Stored entries:
::::
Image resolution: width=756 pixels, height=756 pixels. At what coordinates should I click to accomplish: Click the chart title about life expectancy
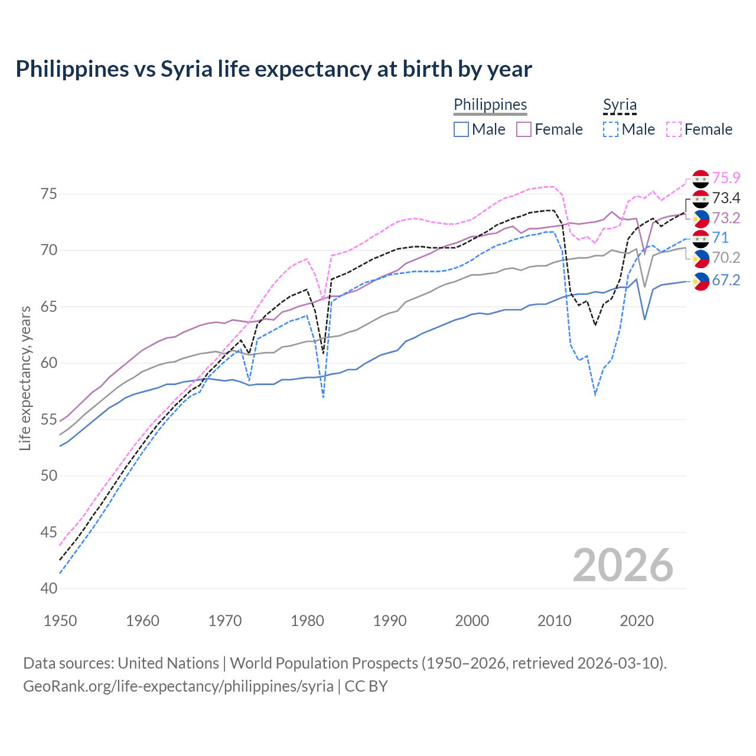click(273, 69)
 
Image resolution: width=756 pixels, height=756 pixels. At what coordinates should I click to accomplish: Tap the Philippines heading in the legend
click(490, 105)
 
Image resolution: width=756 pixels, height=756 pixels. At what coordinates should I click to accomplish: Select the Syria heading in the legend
click(620, 105)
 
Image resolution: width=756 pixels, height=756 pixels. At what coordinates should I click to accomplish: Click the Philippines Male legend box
click(461, 129)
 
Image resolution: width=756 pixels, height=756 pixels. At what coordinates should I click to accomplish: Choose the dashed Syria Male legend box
click(611, 129)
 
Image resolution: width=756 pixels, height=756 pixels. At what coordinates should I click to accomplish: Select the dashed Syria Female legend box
click(674, 129)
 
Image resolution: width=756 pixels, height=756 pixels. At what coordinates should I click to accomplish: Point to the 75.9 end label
click(726, 178)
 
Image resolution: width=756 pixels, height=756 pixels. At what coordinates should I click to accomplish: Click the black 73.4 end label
click(726, 198)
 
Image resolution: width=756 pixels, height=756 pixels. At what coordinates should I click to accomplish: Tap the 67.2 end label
click(726, 280)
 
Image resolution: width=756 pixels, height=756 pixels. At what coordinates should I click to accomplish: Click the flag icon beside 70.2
click(700, 258)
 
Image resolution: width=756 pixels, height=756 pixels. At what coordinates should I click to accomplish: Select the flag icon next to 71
click(700, 238)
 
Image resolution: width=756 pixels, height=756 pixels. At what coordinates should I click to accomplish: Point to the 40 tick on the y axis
click(49, 589)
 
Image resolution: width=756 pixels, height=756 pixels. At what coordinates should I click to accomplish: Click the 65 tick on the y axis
click(49, 307)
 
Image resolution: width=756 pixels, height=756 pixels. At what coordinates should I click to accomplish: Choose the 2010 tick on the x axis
click(555, 621)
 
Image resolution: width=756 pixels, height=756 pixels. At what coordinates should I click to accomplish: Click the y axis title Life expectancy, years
click(25, 378)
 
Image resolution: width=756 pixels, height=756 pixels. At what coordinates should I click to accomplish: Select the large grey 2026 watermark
click(623, 565)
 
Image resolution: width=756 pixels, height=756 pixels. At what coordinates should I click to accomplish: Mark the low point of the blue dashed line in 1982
click(324, 397)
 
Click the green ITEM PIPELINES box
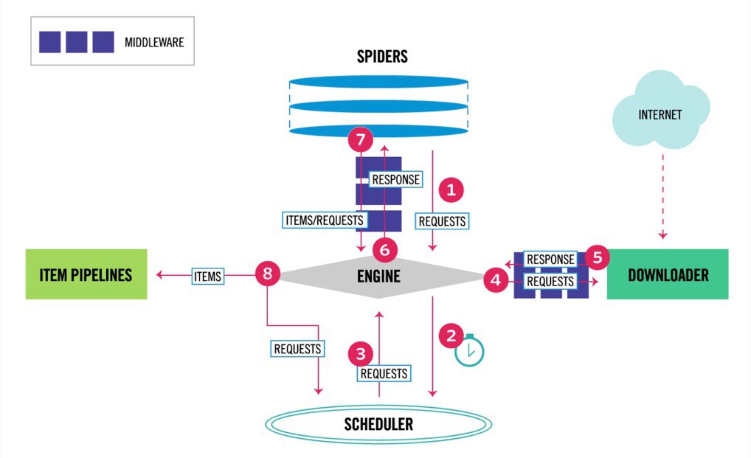(86, 274)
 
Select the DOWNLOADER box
(668, 274)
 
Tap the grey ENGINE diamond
(378, 277)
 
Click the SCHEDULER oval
(378, 424)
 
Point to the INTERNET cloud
(660, 110)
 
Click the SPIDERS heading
(382, 57)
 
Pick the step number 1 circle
(451, 190)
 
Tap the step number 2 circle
(451, 336)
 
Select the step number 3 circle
(361, 354)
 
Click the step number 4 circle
(496, 280)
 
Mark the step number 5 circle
(598, 257)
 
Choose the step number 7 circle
(361, 139)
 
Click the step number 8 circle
(268, 274)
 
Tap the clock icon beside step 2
(469, 350)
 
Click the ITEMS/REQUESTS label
(325, 220)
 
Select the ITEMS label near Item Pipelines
(208, 276)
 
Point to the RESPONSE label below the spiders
(395, 179)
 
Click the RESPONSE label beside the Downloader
(550, 260)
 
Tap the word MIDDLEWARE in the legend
(154, 43)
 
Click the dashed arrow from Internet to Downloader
(663, 196)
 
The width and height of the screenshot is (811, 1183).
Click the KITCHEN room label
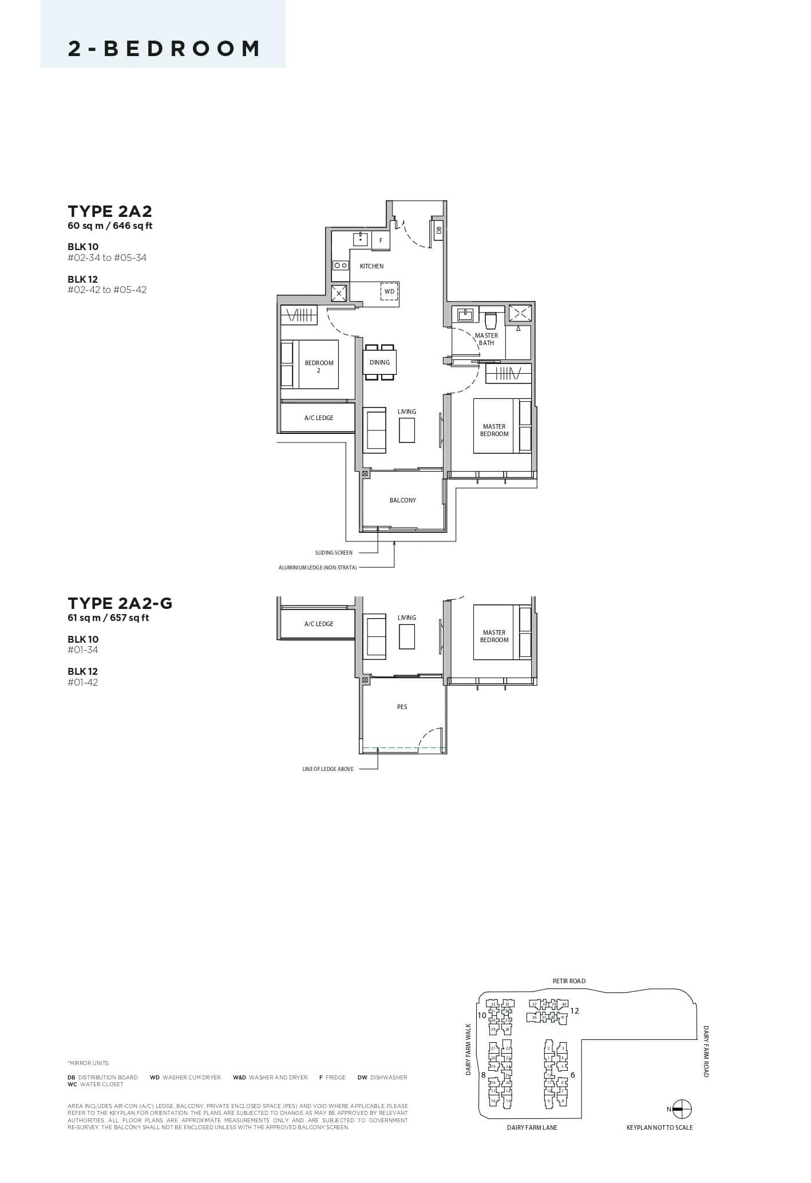[x=371, y=266]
::::
**Problem to solve**:
Arrange every line of the rows above as a numbered list, skipping blank lines. Leave the pictures out of the answer.

**Correct output**:
1. Image resolution: width=756 pixels, height=756 pixels. At what coordinates should I click to accomplish: Click the chart title about life expectancy
2. click(273, 69)
3. Image resolution: width=756 pixels, height=756 pixels. At what coordinates should I click to accomplish: Tap the Philippines heading in the legend
4. click(490, 105)
5. Image resolution: width=756 pixels, height=756 pixels. At what coordinates should I click to accomplish: Select the Syria heading in the legend
6. click(620, 105)
7. Image resolution: width=756 pixels, height=756 pixels. At what coordinates should I click to accomplish: Click the Philippines Male legend box
8. click(461, 129)
9. Image resolution: width=756 pixels, height=756 pixels. At what coordinates should I click to accomplish: Choose the dashed Syria Male legend box
10. click(611, 129)
11. Image resolution: width=756 pixels, height=756 pixels. At what coordinates should I click to accomplish: Select the dashed Syria Female legend box
12. click(674, 129)
13. Image resolution: width=756 pixels, height=756 pixels. At what coordinates should I click to accomplish: Point to the 75.9 end label
14. click(726, 178)
15. Image resolution: width=756 pixels, height=756 pixels. At what coordinates should I click to accomplish: Click the black 73.4 end label
16. click(726, 198)
17. Image resolution: width=756 pixels, height=756 pixels. At what coordinates should I click to accomplish: Tap the 67.2 end label
18. click(726, 280)
19. Image resolution: width=756 pixels, height=756 pixels. At what coordinates should I click to accomplish: Click the flag icon beside 70.2
20. click(700, 258)
21. Image resolution: width=756 pixels, height=756 pixels. At what coordinates should I click to accomplish: Select the flag icon next to 71
22. click(700, 238)
23. Image resolution: width=756 pixels, height=756 pixels. At what coordinates should I click to accomplish: Point to the 40 tick on the y axis
24. click(49, 589)
25. Image resolution: width=756 pixels, height=756 pixels. At what coordinates should I click to accomplish: Click the 65 tick on the y axis
26. click(49, 307)
27. Image resolution: width=756 pixels, height=756 pixels. At what coordinates should I click to accomplish: Choose the 2010 tick on the x axis
28. click(555, 621)
29. Image resolution: width=756 pixels, height=756 pixels. At what coordinates should I click to accomplish: Click the y axis title Life expectancy, years
30. click(25, 378)
31. Image resolution: width=756 pixels, height=756 pixels. At what coordinates should I click to accomplish: Select the large grey 2026 watermark
32. click(623, 565)
33. Image resolution: width=756 pixels, height=756 pixels. At what coordinates should I click to accomplish: Mark the low point of the blue dashed line in 1982
34. click(324, 397)
35. Click the green ITEM PIPELINES box
36. (86, 274)
37. Select the DOWNLOADER box
38. (668, 274)
39. Tap the grey ENGINE diamond
40. (378, 277)
41. Click the SCHEDULER oval
42. (378, 424)
43. Point to the INTERNET cloud
44. (660, 110)
45. Click the SPIDERS heading
46. (382, 57)
47. Pick the step number 1 circle
48. (451, 190)
49. Tap the step number 2 circle
50. (451, 336)
51. Select the step number 3 circle
52. (361, 354)
53. Click the step number 4 circle
54. (496, 280)
55. Mark the step number 5 circle
56. (598, 257)
57. Choose the step number 7 circle
58. (361, 139)
59. Click the step number 8 circle
60. (268, 274)
61. Tap the clock icon beside step 2
62. (469, 350)
63. Click the ITEMS/REQUESTS label
64. (325, 220)
65. Select the ITEMS label near Item Pipelines
66. (208, 276)
67. Point to the RESPONSE label below the spiders
68. (395, 179)
69. Click the RESPONSE label beside the Downloader
70. (550, 260)
71. Tap the word MIDDLEWARE in the legend
72. (154, 43)
73. Click the dashed arrow from Internet to Downloader
74. (663, 196)
75. The width and height of the screenshot is (811, 1183).
76. Click the KITCHEN room label
77. [x=371, y=266]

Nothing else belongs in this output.